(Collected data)
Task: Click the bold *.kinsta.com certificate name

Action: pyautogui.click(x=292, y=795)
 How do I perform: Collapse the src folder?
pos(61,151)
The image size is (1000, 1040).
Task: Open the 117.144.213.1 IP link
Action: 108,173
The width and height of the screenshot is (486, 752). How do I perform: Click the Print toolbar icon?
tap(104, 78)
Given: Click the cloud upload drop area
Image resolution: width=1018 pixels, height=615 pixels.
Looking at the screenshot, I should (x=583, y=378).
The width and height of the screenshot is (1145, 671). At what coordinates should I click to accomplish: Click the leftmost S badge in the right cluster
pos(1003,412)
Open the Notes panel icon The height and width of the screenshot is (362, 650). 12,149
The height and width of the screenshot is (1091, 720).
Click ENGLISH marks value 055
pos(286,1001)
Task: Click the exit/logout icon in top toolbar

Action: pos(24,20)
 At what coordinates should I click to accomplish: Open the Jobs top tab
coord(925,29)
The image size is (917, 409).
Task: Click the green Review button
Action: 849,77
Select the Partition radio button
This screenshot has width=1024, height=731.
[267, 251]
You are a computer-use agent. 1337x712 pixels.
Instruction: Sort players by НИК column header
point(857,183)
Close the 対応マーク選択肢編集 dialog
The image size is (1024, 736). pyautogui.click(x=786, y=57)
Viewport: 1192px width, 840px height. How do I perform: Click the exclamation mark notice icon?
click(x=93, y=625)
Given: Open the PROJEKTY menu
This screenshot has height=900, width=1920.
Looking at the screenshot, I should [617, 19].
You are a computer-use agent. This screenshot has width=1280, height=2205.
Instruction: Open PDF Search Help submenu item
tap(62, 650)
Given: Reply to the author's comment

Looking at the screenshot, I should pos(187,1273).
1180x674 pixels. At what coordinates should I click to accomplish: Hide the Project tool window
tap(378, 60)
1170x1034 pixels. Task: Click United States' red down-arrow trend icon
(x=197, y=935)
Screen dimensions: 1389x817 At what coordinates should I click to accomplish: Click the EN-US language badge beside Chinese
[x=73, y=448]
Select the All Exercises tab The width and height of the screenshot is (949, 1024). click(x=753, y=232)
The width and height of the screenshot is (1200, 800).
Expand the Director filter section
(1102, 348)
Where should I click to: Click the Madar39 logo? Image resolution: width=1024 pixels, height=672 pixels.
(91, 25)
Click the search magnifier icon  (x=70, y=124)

▸ **What is being asked**
Where the data above reaches the line holding "Instruction: Sort players", begin printing, and stop after the line holding "Given: Open the PROJEKTY menu". Each line must be reproduced exactly, with nothing else added.

▸ **Written reply**
Instruction: Sort players by НИК column header
point(857,183)
Close the 対応マーク選択肢編集 dialog
The image size is (1024, 736). pyautogui.click(x=786, y=57)
Viewport: 1192px width, 840px height. How do I perform: Click the exclamation mark notice icon?
click(x=93, y=625)
Given: Open the PROJEKTY menu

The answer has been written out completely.